Could you output the entries that follow exactly, omitting any pictures they contain?

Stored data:
+ + + + + + +
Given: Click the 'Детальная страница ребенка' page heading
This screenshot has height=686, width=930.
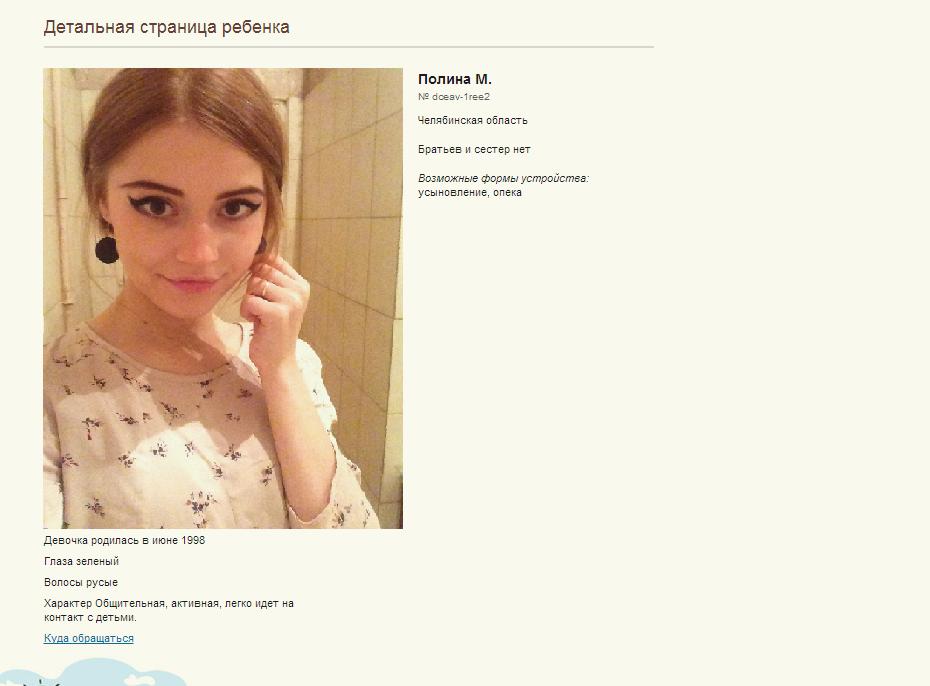Looking at the screenshot, I should coord(167,27).
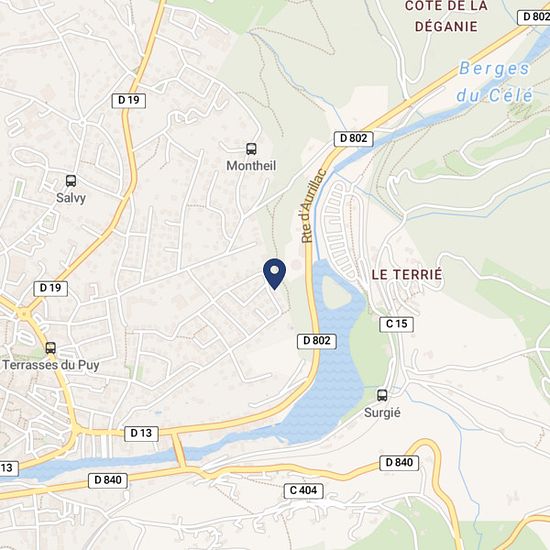The width and height of the screenshot is (550, 550).
Task: Click the Terrasses du Puy bus icon
Action: tap(51, 348)
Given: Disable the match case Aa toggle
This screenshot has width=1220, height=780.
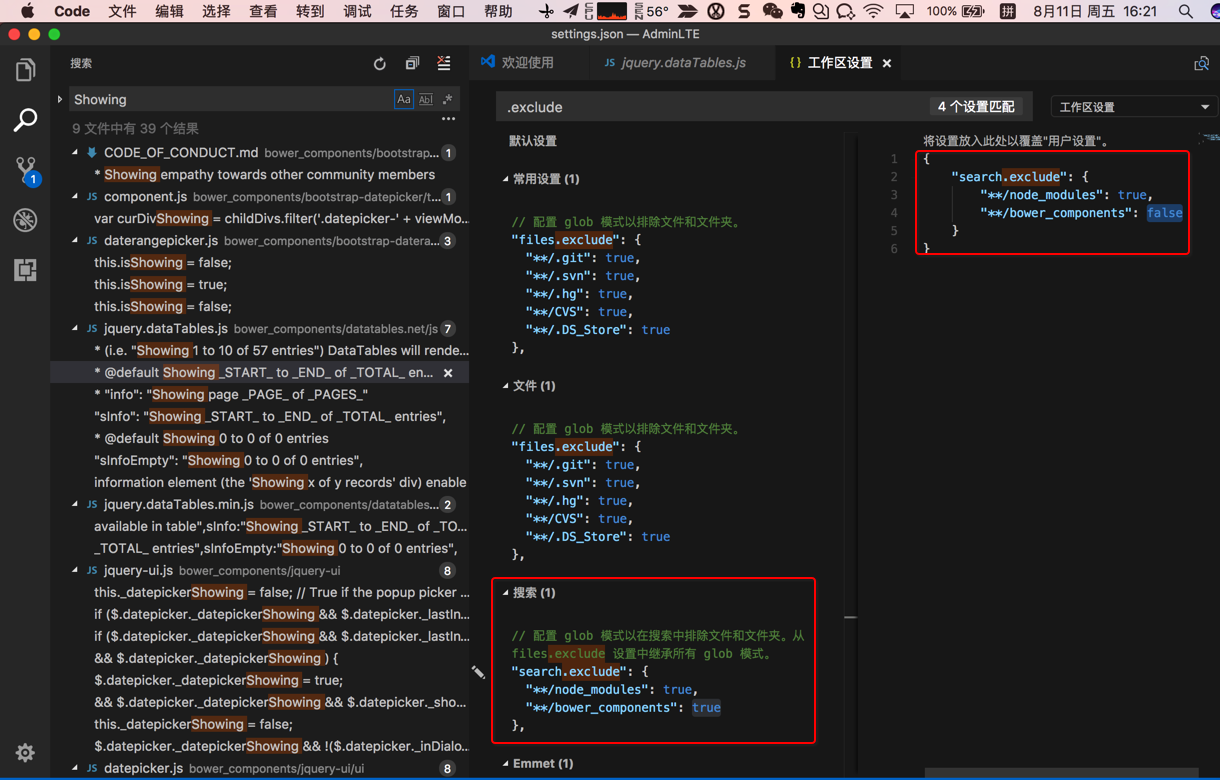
+ + + + + + +
■ **Solution to this task**
Given: Click the 'Детальная страница ребенка' page heading
This screenshot has height=686, width=930.
Looking at the screenshot, I should coord(167,27).
The width and height of the screenshot is (550, 550).
Task: Click the Terrasses du Puy bus icon
Action: tap(51, 348)
Given: Disable the match case Aa toggle
This screenshot has width=1220, height=780.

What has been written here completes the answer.